How ready is your partner base, on the whole, for something like IoT? Are they at least interested?

What's really challenging is we talk about mobile-first architecture. It enables IoT solutions, and so if you think about whether our partner base is ready for IoT, the majority of the partner base is ready for IoT because they're selling the solutions today. It now becomes the applications. That's the differentiator. What applications are they either collaborating on with other ISVs or partners to create, or where are they coming in in the life cycle? A lot of partners participate in IoT solutions today, but may not have led them because it may have been led by an application. That's just naturally what our infrastructure and security products enable today, especially Meridian for location-based services. We still have a lot of partners that ask, 'What are you doing around IoT?' The interesting thing is it's really about connecting and protecting all of these unmanaged devices. They realize they're already in the business.
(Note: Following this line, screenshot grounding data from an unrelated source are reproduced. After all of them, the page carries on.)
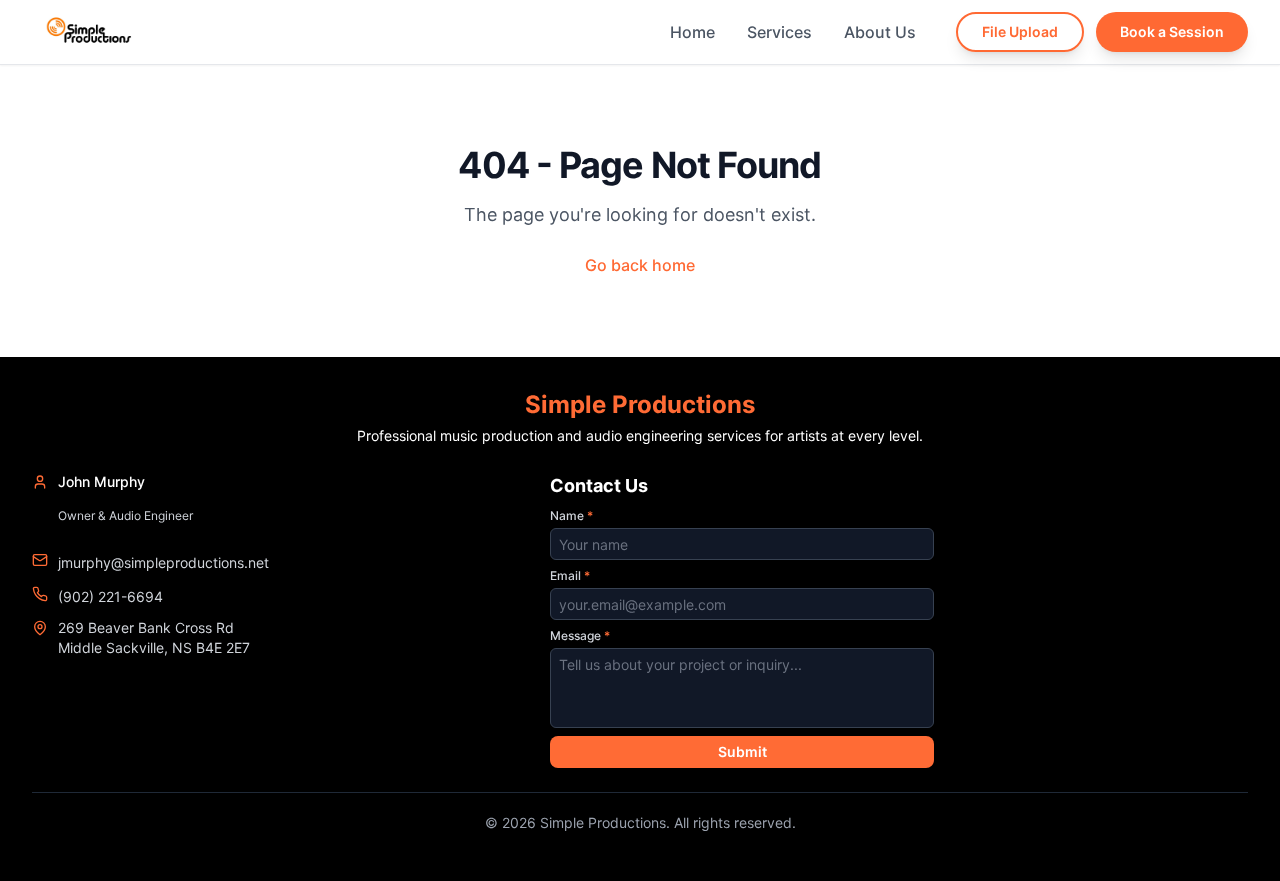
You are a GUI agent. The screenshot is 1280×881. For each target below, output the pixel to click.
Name (571, 515)
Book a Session (1172, 31)
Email (570, 575)
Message (580, 635)
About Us (880, 32)
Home (692, 32)
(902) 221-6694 (110, 596)
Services (779, 32)
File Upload (1020, 31)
Where are you hoping to drive partners as far as HPE Aruba's digital workplace initiative is concerned?

We always have room for improvement in sharing out all of the developer partners that we do business with that we've already tested for interoperability, and that we bring partners together that may be experts in infrastructure with those that are experts in those applications. What we announced today as far as the smart digital workplace and bringing together real estate companies, furniture companies with enterprise infrastructure, at the end of the day those are just new areas of opportunity for our partners. Take a real estate company like CBRE, their core business is real estate. Not that they don't have IT knowledge, but the more services they offer that are IT-oriented, the more opportunity you have to bring in partners to support those solutions.

Where do you see Aruba fitting into the SD-WAN market, and about the opportunity you see for partners there?
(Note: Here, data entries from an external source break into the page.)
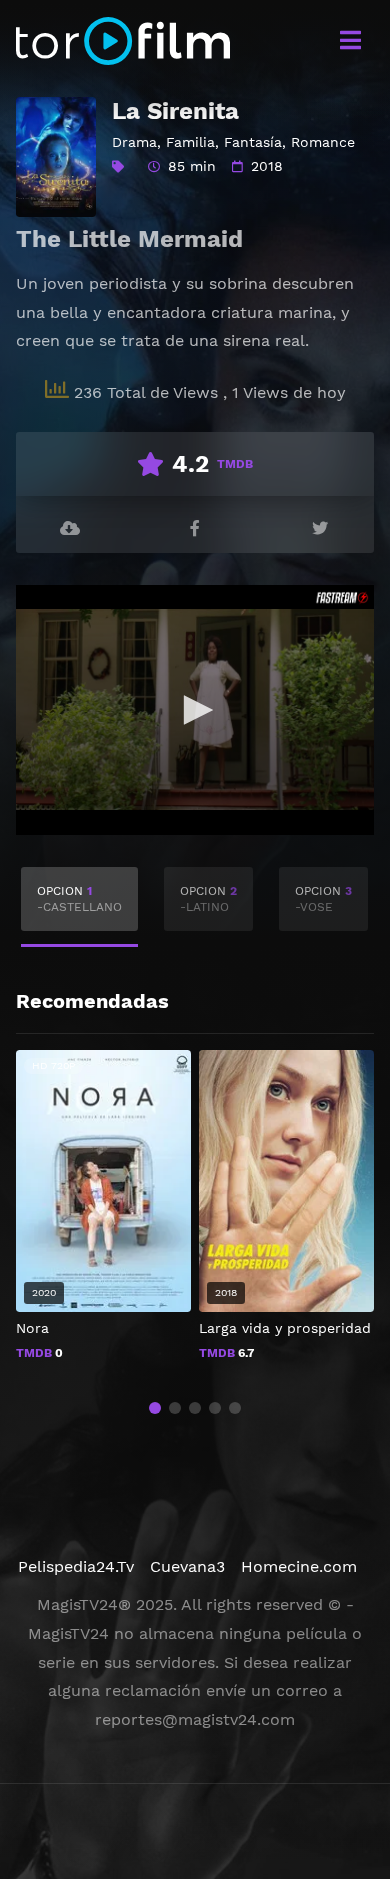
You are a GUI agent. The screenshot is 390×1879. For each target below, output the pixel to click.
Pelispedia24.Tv (76, 1566)
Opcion (79, 899)
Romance (323, 142)
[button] (155, 1408)
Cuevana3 (187, 1566)
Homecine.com (299, 1566)
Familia (190, 142)
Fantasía (253, 142)
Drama (134, 142)
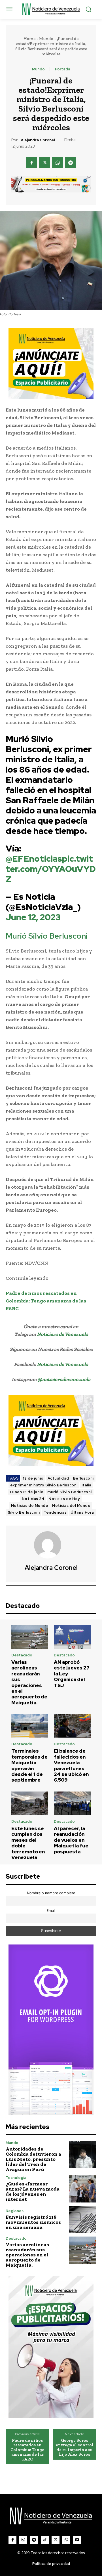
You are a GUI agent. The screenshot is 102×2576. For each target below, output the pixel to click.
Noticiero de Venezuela (62, 1334)
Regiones (15, 2211)
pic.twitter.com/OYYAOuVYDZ (51, 869)
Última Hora (82, 1512)
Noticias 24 (33, 1498)
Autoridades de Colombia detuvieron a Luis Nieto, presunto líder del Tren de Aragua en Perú (33, 2159)
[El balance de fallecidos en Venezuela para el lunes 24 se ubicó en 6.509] (72, 1726)
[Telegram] (70, 162)
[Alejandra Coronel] (51, 1544)
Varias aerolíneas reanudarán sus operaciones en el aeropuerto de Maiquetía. (29, 1682)
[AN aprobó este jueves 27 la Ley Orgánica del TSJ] (72, 1637)
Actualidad (58, 1478)
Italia (87, 1485)
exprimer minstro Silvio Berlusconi (44, 1485)
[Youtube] (77, 2540)
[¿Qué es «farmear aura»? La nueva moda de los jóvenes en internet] (82, 2188)
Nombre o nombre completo (51, 1893)
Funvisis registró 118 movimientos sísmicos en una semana (33, 2222)
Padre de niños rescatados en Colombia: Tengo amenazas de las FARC (27, 2450)
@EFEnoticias (34, 858)
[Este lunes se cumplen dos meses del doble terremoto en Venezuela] (29, 1803)
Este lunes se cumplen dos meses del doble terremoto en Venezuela (28, 1842)
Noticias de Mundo (29, 1505)
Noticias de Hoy (64, 1498)
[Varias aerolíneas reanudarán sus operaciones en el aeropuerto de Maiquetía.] (29, 1637)
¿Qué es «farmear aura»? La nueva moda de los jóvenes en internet (33, 2191)
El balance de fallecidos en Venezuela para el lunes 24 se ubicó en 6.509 (71, 1765)
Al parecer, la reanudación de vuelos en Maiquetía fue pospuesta (71, 1840)
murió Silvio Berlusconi (69, 1492)
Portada (62, 69)
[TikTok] (45, 2540)
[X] (44, 162)
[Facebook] (31, 162)
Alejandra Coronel (38, 140)
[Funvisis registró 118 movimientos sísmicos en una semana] (82, 2219)
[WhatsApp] (57, 162)
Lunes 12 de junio (27, 1492)
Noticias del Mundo (71, 1505)
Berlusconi (83, 1478)
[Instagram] (23, 2540)
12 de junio (33, 1478)
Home (29, 38)
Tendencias (55, 1512)
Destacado (21, 1655)
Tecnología (16, 2177)
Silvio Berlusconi (24, 1512)
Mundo (46, 38)
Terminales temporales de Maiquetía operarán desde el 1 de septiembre (29, 1765)
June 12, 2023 (33, 917)
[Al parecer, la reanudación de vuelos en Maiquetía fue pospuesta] (72, 1803)
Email (51, 1910)
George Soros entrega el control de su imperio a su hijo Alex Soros (75, 2447)
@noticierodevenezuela (63, 1379)
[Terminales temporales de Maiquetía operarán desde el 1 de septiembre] (29, 1726)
We think there's huge opportunity because, ultimately, technology is changing, and we would say those that have traditionally sold core routers or routing, there's a next-generation technology that they need to look at. Those are adjacent markets to what we're already doing today. It opens up a greater [total addressable market] for HPE Aruba partners to participate in.

Why has the SD-WAN market caught fire now rather than five years ago?
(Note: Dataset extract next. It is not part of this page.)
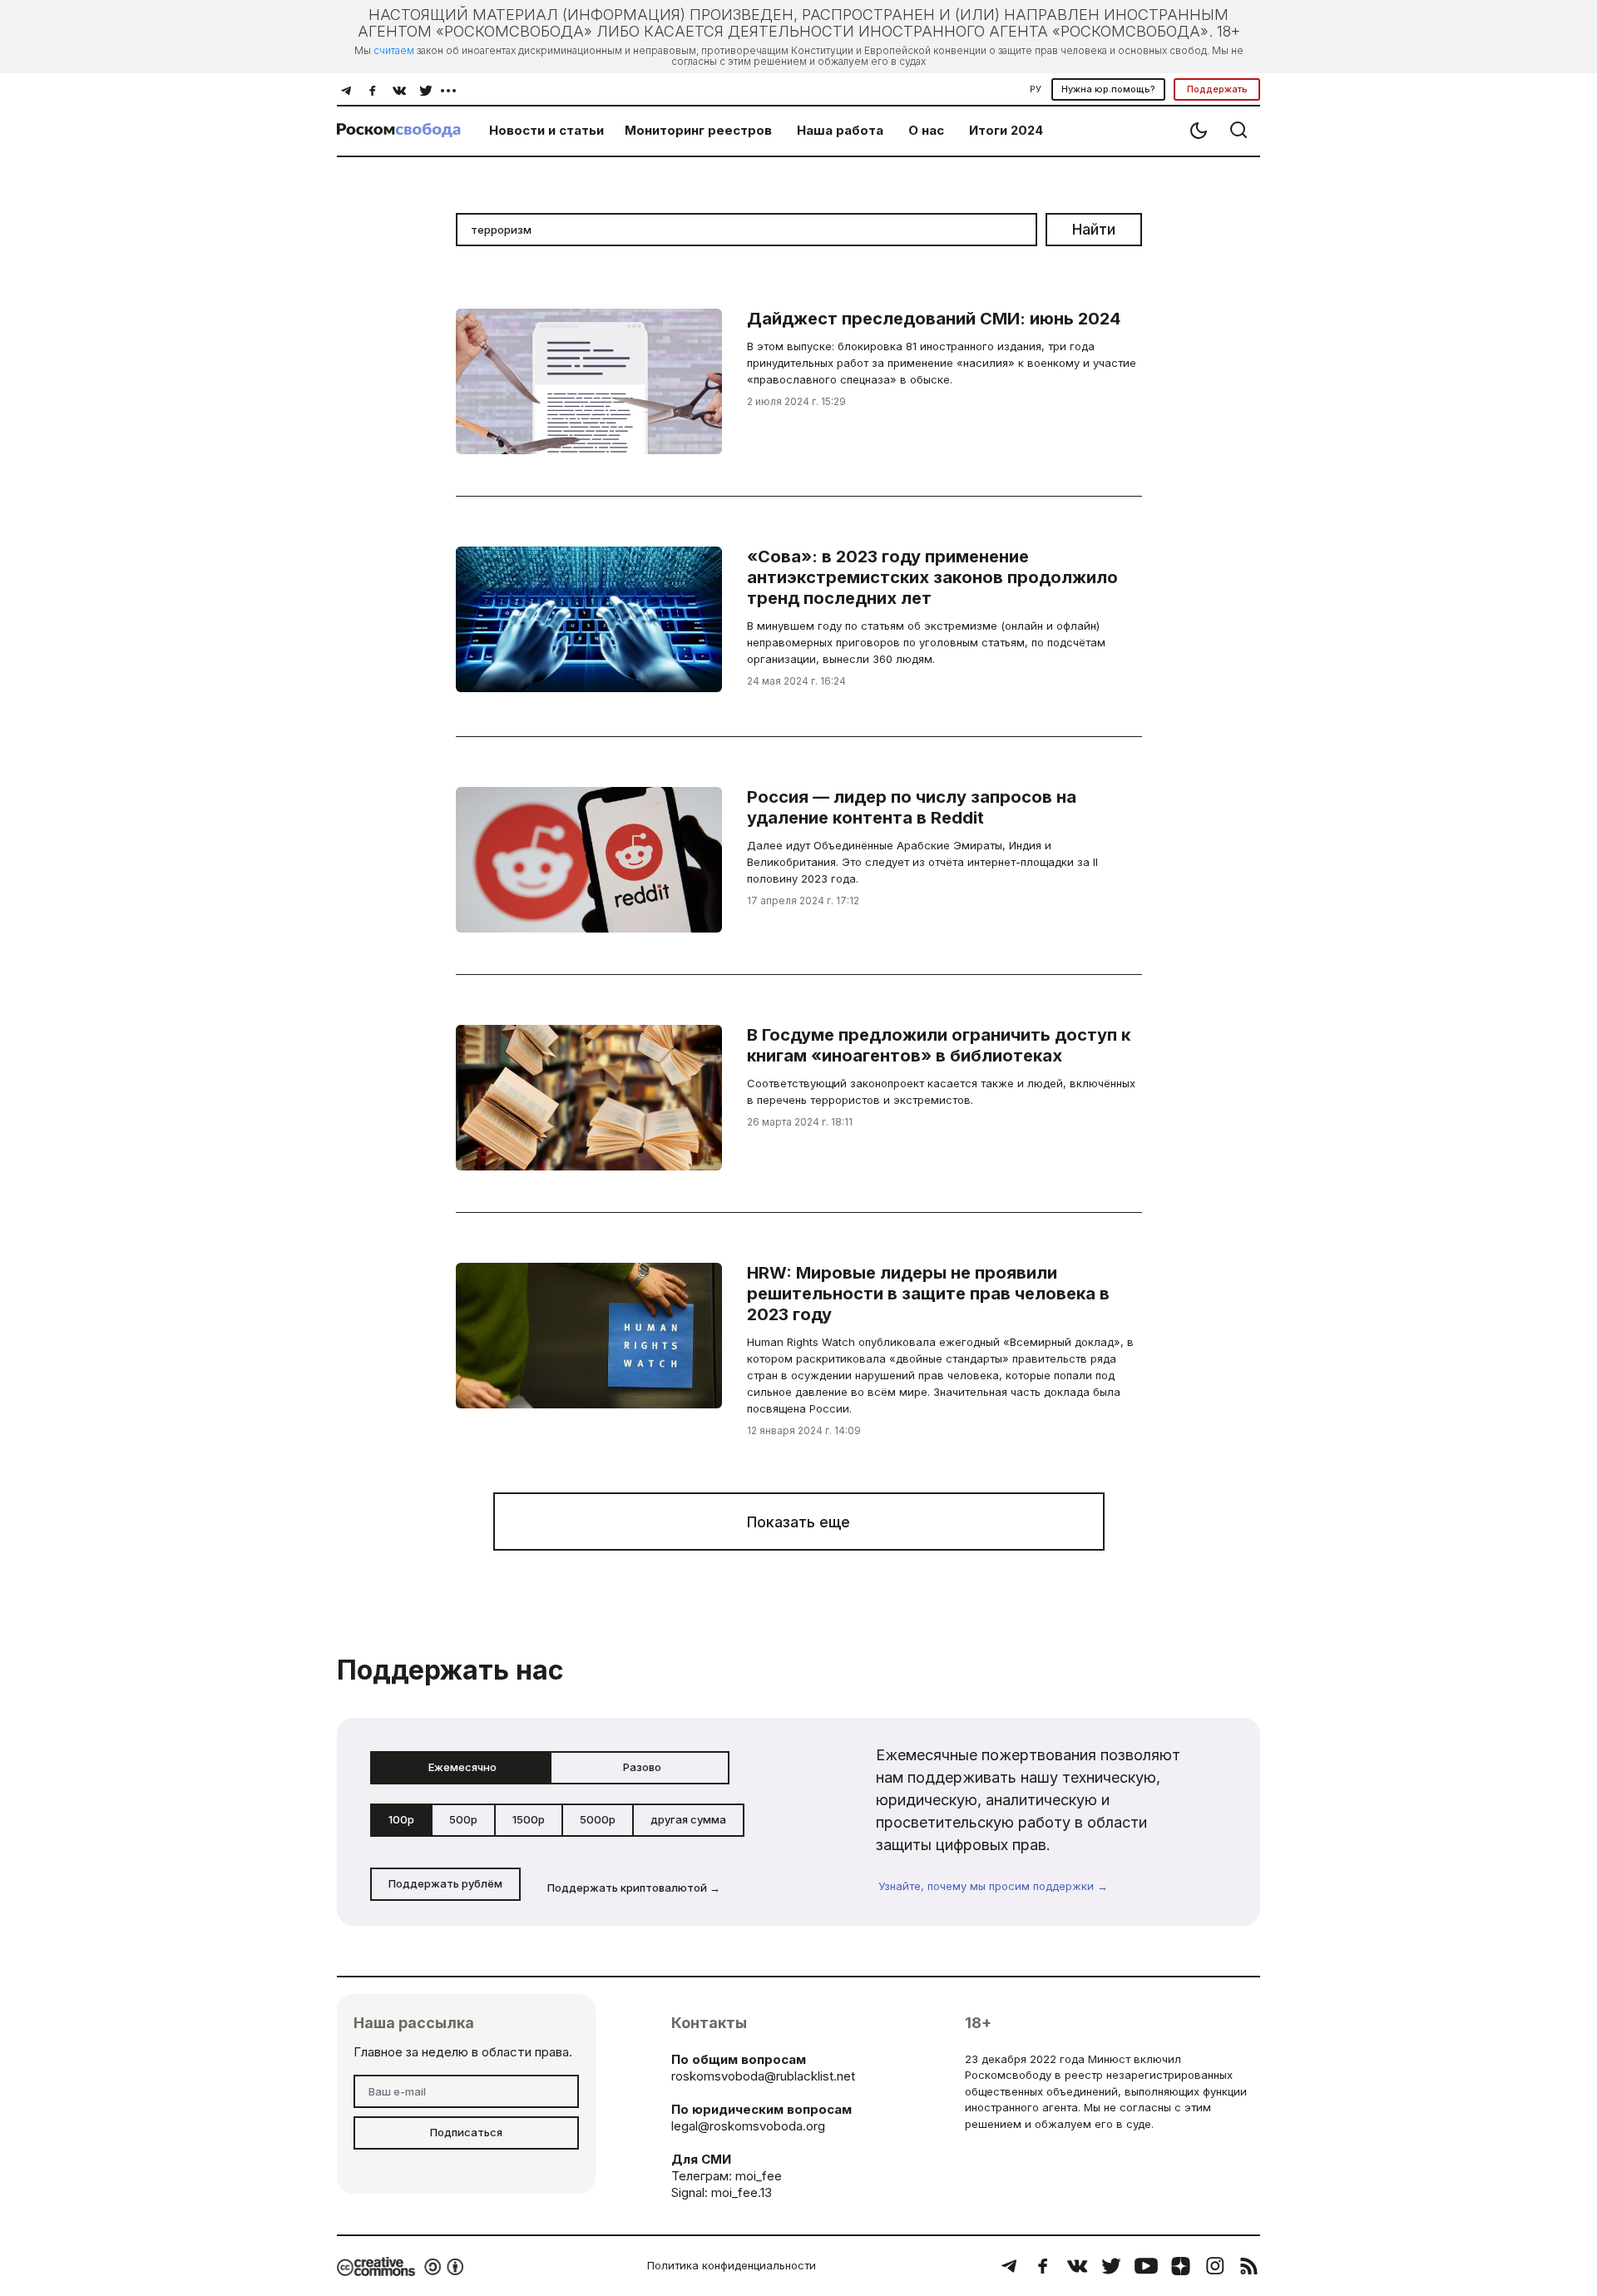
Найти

I think software-defined as a whole has continued to evolve. Software-defined networks have been around for a while, but the ability of people to truly take advantage of the market opportunity is here now. It's reality. The time is now.

How has the partner-customer relationship evolved, and how have you guided partners through that?

We spend a lot of time talking to partners about their customer's customer. It's really about what they're doing to design the experience for the customer's customer. Yesterday, the focus would have been on the retail store, but really today, we're focused on the retail store's customer walking in. Same thing for health care. It's about the patients. Same thing for hospitality. It's about the guests in the hotel. For us, the solutions we're bringing to market, the software and applications we're making available is all about the customer's customer. We work with partners with how to generate new revenue streams based on those new experiences.

What do partners need to focus on when it comes to ensuring a good experience for their customer's customer?

A lot of the conversation is around what verticals are you playing in? The capability of bringing something to their customer's customer is all vertically based. It's really important that they start to think about that. They can carve out a practice in every vertical, but what is that solution they're bringing that can lend itself to that particular vertical? Those are the conversations that are happening today.